Stored records

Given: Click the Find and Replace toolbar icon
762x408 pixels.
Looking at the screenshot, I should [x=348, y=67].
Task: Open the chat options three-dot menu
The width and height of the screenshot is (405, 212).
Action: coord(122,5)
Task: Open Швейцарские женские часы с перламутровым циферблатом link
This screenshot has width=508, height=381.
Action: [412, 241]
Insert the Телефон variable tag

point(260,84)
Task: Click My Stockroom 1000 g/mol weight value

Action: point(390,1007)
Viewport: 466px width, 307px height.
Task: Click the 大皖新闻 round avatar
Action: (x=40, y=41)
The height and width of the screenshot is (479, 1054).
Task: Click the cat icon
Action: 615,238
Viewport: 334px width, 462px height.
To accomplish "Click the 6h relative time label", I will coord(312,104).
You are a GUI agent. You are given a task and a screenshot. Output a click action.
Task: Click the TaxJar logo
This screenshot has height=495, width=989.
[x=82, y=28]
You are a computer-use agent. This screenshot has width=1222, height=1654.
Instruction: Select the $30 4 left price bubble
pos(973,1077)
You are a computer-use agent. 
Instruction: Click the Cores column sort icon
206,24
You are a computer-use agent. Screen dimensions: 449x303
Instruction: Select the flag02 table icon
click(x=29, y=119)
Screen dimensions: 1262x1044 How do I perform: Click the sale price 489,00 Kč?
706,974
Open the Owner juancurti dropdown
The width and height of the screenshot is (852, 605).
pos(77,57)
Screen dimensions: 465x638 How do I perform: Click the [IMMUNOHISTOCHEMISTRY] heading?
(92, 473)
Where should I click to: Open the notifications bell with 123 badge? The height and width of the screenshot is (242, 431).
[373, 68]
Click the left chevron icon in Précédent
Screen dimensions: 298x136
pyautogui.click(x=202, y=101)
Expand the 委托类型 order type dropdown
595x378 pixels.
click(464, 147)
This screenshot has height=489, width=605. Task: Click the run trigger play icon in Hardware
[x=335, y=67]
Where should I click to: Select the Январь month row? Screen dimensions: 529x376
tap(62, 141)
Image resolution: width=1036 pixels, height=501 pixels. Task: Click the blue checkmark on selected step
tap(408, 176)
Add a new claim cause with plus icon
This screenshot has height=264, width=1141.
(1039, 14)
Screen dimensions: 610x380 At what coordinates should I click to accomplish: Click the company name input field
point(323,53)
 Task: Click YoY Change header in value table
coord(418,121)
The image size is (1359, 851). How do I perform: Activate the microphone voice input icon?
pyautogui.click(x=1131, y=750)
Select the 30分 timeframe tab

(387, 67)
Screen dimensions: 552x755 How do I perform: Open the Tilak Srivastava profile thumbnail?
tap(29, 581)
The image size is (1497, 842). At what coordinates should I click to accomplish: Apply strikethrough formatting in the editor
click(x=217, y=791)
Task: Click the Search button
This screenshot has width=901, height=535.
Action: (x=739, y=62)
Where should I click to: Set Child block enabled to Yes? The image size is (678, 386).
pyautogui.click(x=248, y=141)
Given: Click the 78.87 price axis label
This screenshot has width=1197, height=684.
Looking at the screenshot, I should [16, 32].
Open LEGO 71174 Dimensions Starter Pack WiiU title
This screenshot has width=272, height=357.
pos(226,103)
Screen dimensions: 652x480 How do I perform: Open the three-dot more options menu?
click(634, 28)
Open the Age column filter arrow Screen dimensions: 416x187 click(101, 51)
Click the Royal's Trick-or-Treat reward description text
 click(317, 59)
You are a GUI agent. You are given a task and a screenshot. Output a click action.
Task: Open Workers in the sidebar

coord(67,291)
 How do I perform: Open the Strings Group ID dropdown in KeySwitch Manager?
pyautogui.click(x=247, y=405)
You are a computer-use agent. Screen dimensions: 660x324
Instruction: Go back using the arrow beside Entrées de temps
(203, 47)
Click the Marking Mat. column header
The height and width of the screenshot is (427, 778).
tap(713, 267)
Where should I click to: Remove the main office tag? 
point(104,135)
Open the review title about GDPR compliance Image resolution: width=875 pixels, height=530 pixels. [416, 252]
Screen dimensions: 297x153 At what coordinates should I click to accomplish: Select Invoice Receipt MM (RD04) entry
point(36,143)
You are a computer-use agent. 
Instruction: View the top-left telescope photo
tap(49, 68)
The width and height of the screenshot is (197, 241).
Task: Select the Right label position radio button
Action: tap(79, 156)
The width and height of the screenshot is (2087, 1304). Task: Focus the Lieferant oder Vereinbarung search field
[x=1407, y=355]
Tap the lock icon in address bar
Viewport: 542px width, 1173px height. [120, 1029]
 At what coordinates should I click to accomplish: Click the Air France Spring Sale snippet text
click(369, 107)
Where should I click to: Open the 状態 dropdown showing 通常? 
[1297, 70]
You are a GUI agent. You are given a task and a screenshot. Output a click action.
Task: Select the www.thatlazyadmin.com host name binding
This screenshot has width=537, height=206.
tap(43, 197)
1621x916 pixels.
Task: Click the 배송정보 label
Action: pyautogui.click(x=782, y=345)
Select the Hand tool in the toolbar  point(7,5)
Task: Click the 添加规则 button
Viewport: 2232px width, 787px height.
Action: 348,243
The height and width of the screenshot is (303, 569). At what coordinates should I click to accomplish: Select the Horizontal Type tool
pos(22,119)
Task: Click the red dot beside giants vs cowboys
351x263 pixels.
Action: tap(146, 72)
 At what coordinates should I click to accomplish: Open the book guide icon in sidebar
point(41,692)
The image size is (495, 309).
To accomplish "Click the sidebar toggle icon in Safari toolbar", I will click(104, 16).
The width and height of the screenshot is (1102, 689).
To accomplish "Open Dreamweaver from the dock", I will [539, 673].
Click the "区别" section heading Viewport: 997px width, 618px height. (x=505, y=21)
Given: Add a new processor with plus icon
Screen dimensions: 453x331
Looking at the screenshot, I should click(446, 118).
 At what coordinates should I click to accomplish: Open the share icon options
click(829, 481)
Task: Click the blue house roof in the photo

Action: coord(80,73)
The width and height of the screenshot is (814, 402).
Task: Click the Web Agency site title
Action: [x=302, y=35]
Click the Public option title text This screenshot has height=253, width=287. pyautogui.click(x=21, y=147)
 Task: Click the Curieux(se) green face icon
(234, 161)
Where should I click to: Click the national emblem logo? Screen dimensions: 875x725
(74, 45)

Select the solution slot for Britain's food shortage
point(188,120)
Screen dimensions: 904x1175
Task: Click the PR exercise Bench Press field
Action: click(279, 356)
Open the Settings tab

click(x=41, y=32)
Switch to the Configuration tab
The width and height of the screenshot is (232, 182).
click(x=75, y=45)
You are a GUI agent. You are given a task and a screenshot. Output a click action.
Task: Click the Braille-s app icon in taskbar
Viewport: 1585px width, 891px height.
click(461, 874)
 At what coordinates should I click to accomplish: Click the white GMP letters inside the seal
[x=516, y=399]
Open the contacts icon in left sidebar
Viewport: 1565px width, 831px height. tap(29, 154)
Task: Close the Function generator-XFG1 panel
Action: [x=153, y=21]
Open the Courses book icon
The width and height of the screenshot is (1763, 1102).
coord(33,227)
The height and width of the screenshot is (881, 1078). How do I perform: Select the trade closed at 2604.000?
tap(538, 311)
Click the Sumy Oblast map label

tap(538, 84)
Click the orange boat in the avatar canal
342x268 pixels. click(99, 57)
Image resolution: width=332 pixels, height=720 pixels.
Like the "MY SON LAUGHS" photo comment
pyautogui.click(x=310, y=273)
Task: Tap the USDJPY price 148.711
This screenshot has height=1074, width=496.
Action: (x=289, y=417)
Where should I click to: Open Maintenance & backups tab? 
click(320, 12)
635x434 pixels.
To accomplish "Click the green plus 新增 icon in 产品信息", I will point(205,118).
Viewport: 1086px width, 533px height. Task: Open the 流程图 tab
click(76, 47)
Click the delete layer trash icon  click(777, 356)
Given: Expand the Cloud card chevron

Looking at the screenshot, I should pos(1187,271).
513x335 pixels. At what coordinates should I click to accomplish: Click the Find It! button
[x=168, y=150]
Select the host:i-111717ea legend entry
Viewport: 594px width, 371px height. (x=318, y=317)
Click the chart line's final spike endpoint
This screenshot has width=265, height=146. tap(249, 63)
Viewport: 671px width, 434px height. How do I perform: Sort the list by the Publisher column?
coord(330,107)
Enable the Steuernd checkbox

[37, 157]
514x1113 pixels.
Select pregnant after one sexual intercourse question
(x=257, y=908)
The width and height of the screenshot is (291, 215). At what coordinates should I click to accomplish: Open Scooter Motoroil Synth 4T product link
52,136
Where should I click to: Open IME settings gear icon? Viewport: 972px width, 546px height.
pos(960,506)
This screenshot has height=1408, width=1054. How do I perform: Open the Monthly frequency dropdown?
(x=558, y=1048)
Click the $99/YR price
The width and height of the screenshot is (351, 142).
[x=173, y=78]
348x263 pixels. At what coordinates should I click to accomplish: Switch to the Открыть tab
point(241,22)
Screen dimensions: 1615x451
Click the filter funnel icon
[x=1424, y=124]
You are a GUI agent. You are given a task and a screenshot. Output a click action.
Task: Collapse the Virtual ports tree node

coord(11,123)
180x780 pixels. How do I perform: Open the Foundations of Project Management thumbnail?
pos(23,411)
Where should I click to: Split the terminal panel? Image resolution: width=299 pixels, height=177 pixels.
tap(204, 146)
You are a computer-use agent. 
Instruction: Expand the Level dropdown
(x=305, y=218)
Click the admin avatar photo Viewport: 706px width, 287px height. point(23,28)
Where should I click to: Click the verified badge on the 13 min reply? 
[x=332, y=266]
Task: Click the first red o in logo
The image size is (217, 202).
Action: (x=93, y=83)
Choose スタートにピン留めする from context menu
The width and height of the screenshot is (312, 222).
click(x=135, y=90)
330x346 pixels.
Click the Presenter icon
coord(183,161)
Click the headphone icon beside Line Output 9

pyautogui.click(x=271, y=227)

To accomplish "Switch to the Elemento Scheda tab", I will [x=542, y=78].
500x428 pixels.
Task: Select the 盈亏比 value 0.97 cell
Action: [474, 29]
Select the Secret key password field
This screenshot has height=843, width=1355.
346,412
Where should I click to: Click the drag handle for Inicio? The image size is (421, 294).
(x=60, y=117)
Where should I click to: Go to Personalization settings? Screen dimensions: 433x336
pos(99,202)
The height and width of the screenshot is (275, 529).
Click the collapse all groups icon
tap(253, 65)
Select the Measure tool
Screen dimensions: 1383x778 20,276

• _Required action_: Please output only the lines from the first line of the entries through the line with "You are a computer-use agent. Screen dimensions: 449x303", both included, exactly as written.

• _Output of the exercise_:
Given: Click the Find and Replace toolbar icon
762x408 pixels.
Looking at the screenshot, I should [x=348, y=67].
Task: Open the chat options three-dot menu
The width and height of the screenshot is (405, 212).
Action: coord(122,5)
Task: Open Швейцарские женские часы с перламутровым циферблатом link
This screenshot has width=508, height=381.
Action: [412, 241]
Insert the Телефон variable tag

point(260,84)
Task: Click My Stockroom 1000 g/mol weight value

Action: point(390,1007)
Viewport: 466px width, 307px height.
Task: Click the 大皖新闻 round avatar
Action: (x=40, y=41)
The height and width of the screenshot is (479, 1054).
Task: Click the cat icon
Action: 615,238
Viewport: 334px width, 462px height.
To accomplish "Click the 6h relative time label", I will coord(312,104).
You are a GUI agent. You are given a task and a screenshot. Output a click action.
Task: Click the TaxJar logo
This screenshot has height=495, width=989.
[x=82, y=28]
You are a computer-use agent. This screenshot has width=1222, height=1654.
Instruction: Select the $30 4 left price bubble
pos(973,1077)
You are a computer-use agent. 
Instruction: Click the Cores column sort icon
206,24
You are a computer-use agent. Screen dimensions: 449x303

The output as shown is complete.